Le texte prévoit également de faciliter les scissions des grands ensembles, sources majeures de difficultés. Qu’en pensez-vous?
E.L.: Le gigantisme est une source de défaillance. Lorsqu’il y a administration judiciaire, complexité juridique ou technique, il faut pouvoir diviser. Le texte en cours d’examen le permet par la désignation d’un expert pour diviser le syndicat, puis par la création de syndicats secondaires autorisée par le juge. Cette mesure qui permet une restructuration juridique de la copropriété était souhaitée par tous les acteurs. Mais le texte prévoit que ce redécoupage de la propriété pourrait aller jusqu’à la dissolution de l’association syndicale!
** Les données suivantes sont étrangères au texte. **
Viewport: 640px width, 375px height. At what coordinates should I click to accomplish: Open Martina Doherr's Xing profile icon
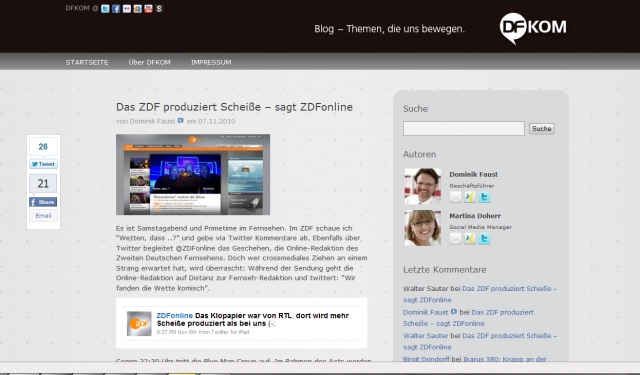[x=469, y=239]
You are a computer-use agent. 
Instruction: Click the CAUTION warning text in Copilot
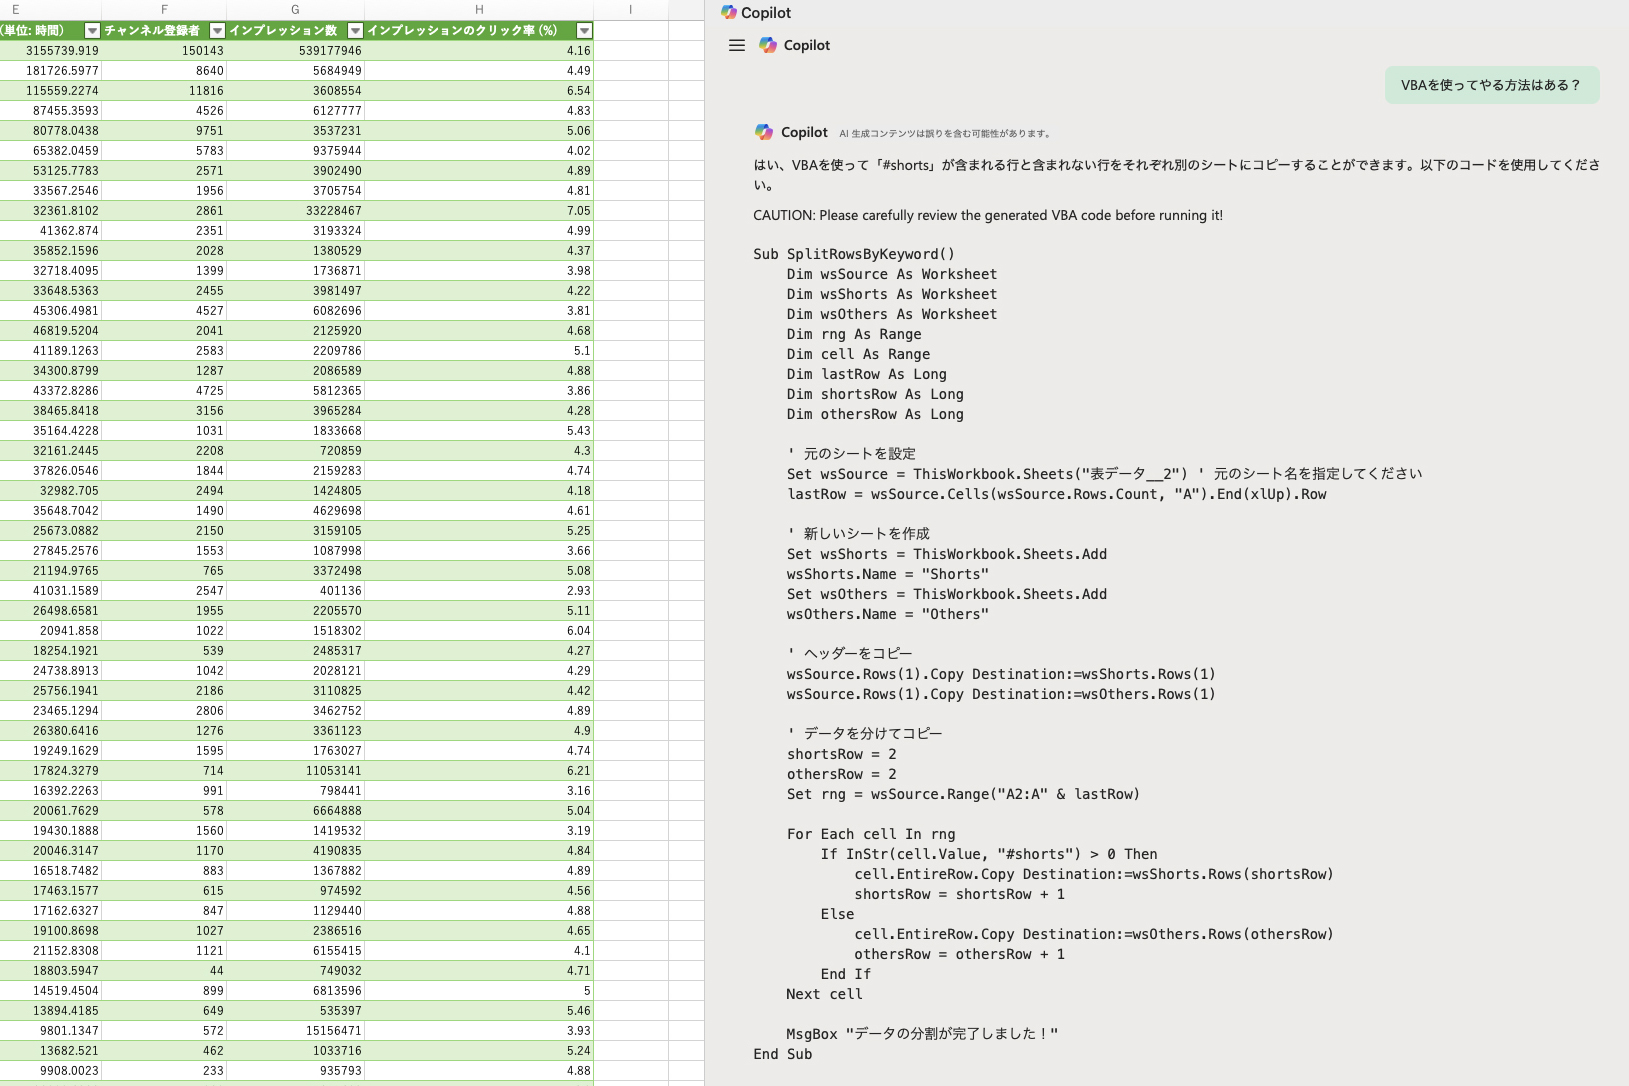click(987, 215)
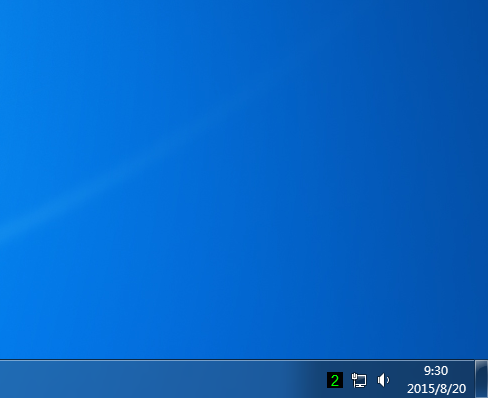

Nous verrons ce qu’en dira le Conseil constitutionnel, mais cela semble aller un peu loin. Autre mesure surprenante: pour renforcer l’arsenal de lutte contre les marchands de sommeil, le texte se fonde sur une notion curieuse de «profit anormal» des syndics. La moralité et le droit ne font pas toujours bon ménage...  

(1) Projet de loi n°1984 relatif à l’accélération et à la simplification de la rénovation de l’habitat dégradé et des grandes opérations d’aménagement.
(2) Prêt d’intérêt collectif, syndicat collectif, intervention du maire en assemblée générale, notamment.